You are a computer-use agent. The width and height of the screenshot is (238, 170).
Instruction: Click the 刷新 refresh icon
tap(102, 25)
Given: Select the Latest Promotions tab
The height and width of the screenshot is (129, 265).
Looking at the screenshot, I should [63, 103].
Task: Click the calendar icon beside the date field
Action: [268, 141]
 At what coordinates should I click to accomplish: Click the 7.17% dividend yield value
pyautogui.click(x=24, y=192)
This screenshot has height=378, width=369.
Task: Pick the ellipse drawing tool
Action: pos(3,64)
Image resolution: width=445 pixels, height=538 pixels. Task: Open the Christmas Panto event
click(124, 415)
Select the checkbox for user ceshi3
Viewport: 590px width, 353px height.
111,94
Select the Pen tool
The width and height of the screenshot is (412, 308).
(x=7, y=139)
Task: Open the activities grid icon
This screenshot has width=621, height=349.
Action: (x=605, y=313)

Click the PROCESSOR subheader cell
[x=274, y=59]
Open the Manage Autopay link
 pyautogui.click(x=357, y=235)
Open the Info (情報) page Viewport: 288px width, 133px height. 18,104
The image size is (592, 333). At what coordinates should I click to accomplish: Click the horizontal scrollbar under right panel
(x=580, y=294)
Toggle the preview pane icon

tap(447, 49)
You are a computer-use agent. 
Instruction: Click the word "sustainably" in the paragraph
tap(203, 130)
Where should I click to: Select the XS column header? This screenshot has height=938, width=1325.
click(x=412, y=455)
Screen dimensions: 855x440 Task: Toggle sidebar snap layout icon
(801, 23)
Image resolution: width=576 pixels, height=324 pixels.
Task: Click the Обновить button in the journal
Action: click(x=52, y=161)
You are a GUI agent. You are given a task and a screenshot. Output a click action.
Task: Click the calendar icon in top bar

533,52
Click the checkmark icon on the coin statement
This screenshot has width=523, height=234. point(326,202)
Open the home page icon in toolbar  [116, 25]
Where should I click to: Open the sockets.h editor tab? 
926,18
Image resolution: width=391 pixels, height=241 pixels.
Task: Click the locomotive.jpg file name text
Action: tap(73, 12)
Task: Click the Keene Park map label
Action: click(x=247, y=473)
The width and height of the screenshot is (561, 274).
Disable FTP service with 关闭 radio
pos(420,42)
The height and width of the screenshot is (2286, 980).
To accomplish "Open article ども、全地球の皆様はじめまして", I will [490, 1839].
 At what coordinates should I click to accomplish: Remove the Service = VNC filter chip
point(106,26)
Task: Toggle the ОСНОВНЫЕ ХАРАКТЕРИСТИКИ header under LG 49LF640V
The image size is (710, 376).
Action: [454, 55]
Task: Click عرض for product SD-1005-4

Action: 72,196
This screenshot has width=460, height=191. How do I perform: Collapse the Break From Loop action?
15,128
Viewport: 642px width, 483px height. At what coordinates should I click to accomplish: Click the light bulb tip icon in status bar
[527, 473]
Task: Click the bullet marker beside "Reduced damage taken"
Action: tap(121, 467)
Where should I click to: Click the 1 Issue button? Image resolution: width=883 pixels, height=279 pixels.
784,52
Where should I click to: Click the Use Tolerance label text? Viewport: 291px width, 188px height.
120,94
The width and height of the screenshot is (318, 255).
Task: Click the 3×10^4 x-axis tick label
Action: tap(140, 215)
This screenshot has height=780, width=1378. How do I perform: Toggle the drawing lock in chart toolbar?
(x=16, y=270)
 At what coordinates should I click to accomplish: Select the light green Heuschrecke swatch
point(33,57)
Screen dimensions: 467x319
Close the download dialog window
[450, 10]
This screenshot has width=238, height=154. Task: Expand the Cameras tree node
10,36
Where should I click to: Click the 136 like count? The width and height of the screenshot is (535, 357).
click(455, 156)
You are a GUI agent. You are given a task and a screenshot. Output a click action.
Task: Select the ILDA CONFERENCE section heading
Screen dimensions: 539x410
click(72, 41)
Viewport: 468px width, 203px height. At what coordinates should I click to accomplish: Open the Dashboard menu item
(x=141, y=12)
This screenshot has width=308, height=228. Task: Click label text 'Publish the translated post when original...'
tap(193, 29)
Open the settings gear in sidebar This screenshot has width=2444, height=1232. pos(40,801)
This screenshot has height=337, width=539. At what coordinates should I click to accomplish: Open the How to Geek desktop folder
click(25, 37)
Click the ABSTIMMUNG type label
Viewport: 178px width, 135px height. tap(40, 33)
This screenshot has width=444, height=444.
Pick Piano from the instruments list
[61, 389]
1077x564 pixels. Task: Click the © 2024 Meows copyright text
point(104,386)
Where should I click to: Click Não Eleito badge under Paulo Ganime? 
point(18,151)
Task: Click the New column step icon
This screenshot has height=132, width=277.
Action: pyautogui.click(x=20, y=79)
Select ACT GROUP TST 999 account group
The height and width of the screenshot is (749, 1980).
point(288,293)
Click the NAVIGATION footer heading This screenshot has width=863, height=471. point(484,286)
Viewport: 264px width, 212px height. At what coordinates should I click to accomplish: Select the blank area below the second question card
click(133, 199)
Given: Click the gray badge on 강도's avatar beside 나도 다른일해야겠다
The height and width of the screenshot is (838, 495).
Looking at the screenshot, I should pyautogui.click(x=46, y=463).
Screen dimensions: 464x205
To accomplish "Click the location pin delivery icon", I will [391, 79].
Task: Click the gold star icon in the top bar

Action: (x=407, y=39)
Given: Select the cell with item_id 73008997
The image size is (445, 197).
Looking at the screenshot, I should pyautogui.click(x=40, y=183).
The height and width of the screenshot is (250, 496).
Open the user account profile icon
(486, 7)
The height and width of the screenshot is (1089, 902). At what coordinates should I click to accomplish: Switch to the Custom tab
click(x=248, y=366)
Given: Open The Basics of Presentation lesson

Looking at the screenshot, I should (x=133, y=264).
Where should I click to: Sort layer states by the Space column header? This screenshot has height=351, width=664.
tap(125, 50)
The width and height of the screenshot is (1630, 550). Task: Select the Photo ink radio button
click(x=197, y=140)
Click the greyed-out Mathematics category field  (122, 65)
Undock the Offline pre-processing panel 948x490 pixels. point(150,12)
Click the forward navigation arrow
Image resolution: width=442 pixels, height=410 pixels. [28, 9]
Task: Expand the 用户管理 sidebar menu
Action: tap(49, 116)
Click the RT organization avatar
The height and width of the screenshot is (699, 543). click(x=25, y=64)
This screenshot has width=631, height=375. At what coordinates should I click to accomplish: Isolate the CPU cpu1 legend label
------------------------
» WORK INSTRUCTION:
Retype the data exactly.

» ANSWER BOX:
You are a computer-use agent. The width and height of the screenshot is (238, 170).
Instruction: Click the 刷新 refresh icon
tap(102, 25)
Given: Select the Latest Promotions tab
The height and width of the screenshot is (129, 265).
Looking at the screenshot, I should [63, 103].
Task: Click the calendar icon beside the date field
Action: [268, 141]
 At what coordinates should I click to accomplish: Click the 7.17% dividend yield value
pyautogui.click(x=24, y=192)
This screenshot has height=378, width=369.
Task: Pick the ellipse drawing tool
Action: pos(3,64)
Image resolution: width=445 pixels, height=538 pixels. Task: Open the Christmas Panto event
click(124, 415)
Select the checkbox for user ceshi3
Viewport: 590px width, 353px height.
111,94
Select the Pen tool
The width and height of the screenshot is (412, 308).
(x=7, y=139)
Task: Open the activities grid icon
This screenshot has width=621, height=349.
Action: (x=605, y=313)

Click the PROCESSOR subheader cell
[x=274, y=59]
Open the Manage Autopay link
 pyautogui.click(x=357, y=235)
Open the Info (情報) page Viewport: 288px width, 133px height. 18,104
The image size is (592, 333). At what coordinates should I click to accomplish: Click the horizontal scrollbar under right panel
(x=580, y=294)
Toggle the preview pane icon

tap(447, 49)
You are a computer-use agent. 
Instruction: Click the word "sustainably" in the paragraph
tap(203, 130)
Where should I click to: Select the XS column header? This screenshot has height=938, width=1325.
click(x=412, y=455)
Screen dimensions: 855x440 Task: Toggle sidebar snap layout icon
(801, 23)
Image resolution: width=576 pixels, height=324 pixels.
Task: Click the Обновить button in the journal
Action: click(x=52, y=161)
You are a GUI agent. You are given a task and a screenshot. Output a click action.
Task: Click the calendar icon in top bar

533,52
Click the checkmark icon on the coin statement
This screenshot has width=523, height=234. point(326,202)
Open the home page icon in toolbar  [116, 25]
Where should I click to: Open the sockets.h editor tab? 
926,18
Image resolution: width=391 pixels, height=241 pixels.
Task: Click the locomotive.jpg file name text
Action: tap(73, 12)
Task: Click the Keene Park map label
Action: click(x=247, y=473)
The width and height of the screenshot is (561, 274).
Disable FTP service with 关闭 radio
pos(420,42)
The height and width of the screenshot is (2286, 980).
To accomplish "Open article ども、全地球の皆様はじめまして", I will [490, 1839].
 At what coordinates should I click to accomplish: Remove the Service = VNC filter chip
point(106,26)
Task: Toggle the ОСНОВНЫЕ ХАРАКТЕРИСТИКИ header under LG 49LF640V
The image size is (710, 376).
Action: [454, 55]
Task: Click عرض for product SD-1005-4

Action: 72,196
This screenshot has width=460, height=191. How do I perform: Collapse the Break From Loop action?
15,128
Viewport: 642px width, 483px height. At what coordinates should I click to accomplish: Click the light bulb tip icon in status bar
[527, 473]
Task: Click the bullet marker beside "Reduced damage taken"
Action: tap(121, 467)
Where should I click to: Click the 1 Issue button? Image resolution: width=883 pixels, height=279 pixels.
784,52
Where should I click to: Click the Use Tolerance label text? Viewport: 291px width, 188px height.
120,94
The width and height of the screenshot is (318, 255).
Task: Click the 3×10^4 x-axis tick label
Action: tap(140, 215)
This screenshot has height=780, width=1378. How do I perform: Toggle the drawing lock in chart toolbar?
(x=16, y=270)
 At what coordinates should I click to accomplish: Select the light green Heuschrecke swatch
point(33,57)
Screen dimensions: 467x319
Close the download dialog window
[450, 10]
This screenshot has width=238, height=154. Task: Expand the Cameras tree node
10,36
Where should I click to: Click the 136 like count? The width and height of the screenshot is (535, 357).
click(455, 156)
You are a GUI agent. You are given a task and a screenshot. Output a click action.
Task: Select the ILDA CONFERENCE section heading
Screen dimensions: 539x410
click(72, 41)
Viewport: 468px width, 203px height. At what coordinates should I click to accomplish: Open the Dashboard menu item
(x=141, y=12)
This screenshot has width=308, height=228. Task: Click label text 'Publish the translated post when original...'
tap(193, 29)
Open the settings gear in sidebar This screenshot has width=2444, height=1232. pos(40,801)
This screenshot has height=337, width=539. At what coordinates should I click to accomplish: Open the How to Geek desktop folder
click(25, 37)
Click the ABSTIMMUNG type label
Viewport: 178px width, 135px height. tap(40, 33)
This screenshot has width=444, height=444.
Pick Piano from the instruments list
[61, 389]
1077x564 pixels. Task: Click the © 2024 Meows copyright text
point(104,386)
Where should I click to: Click Não Eleito badge under Paulo Ganime? 
point(18,151)
Task: Click the New column step icon
This screenshot has height=132, width=277.
Action: pyautogui.click(x=20, y=79)
Select ACT GROUP TST 999 account group
The height and width of the screenshot is (749, 1980).
point(288,293)
Click the NAVIGATION footer heading This screenshot has width=863, height=471. point(484,286)
Viewport: 264px width, 212px height. At what coordinates should I click to accomplish: Select the blank area below the second question card
click(133, 199)
Given: Click the gray badge on 강도's avatar beside 나도 다른일해야겠다
The height and width of the screenshot is (838, 495).
Looking at the screenshot, I should pyautogui.click(x=46, y=463).
Screen dimensions: 464x205
To accomplish "Click the location pin delivery icon", I will [391, 79].
Task: Click the gold star icon in the top bar

Action: (x=407, y=39)
Given: Select the cell with item_id 73008997
The image size is (445, 197).
Looking at the screenshot, I should pyautogui.click(x=40, y=183).
The height and width of the screenshot is (250, 496).
Open the user account profile icon
(486, 7)
The height and width of the screenshot is (1089, 902). At what coordinates should I click to accomplish: Switch to the Custom tab
click(x=248, y=366)
Given: Open The Basics of Presentation lesson

Looking at the screenshot, I should (x=133, y=264).
Where should I click to: Sort layer states by the Space column header? This screenshot has height=351, width=664.
tap(125, 50)
The width and height of the screenshot is (1630, 550). Task: Select the Photo ink radio button
click(x=197, y=140)
Click the greyed-out Mathematics category field  (122, 65)
Undock the Offline pre-processing panel 948x490 pixels. point(150,12)
Click the forward navigation arrow
Image resolution: width=442 pixels, height=410 pixels. [28, 9]
Task: Expand the 用户管理 sidebar menu
Action: tap(49, 116)
Click the RT organization avatar
The height and width of the screenshot is (699, 543). click(x=25, y=64)
This screenshot has width=631, height=375. At what coordinates should I click to accomplish: Isolate the CPU cpu1 legend label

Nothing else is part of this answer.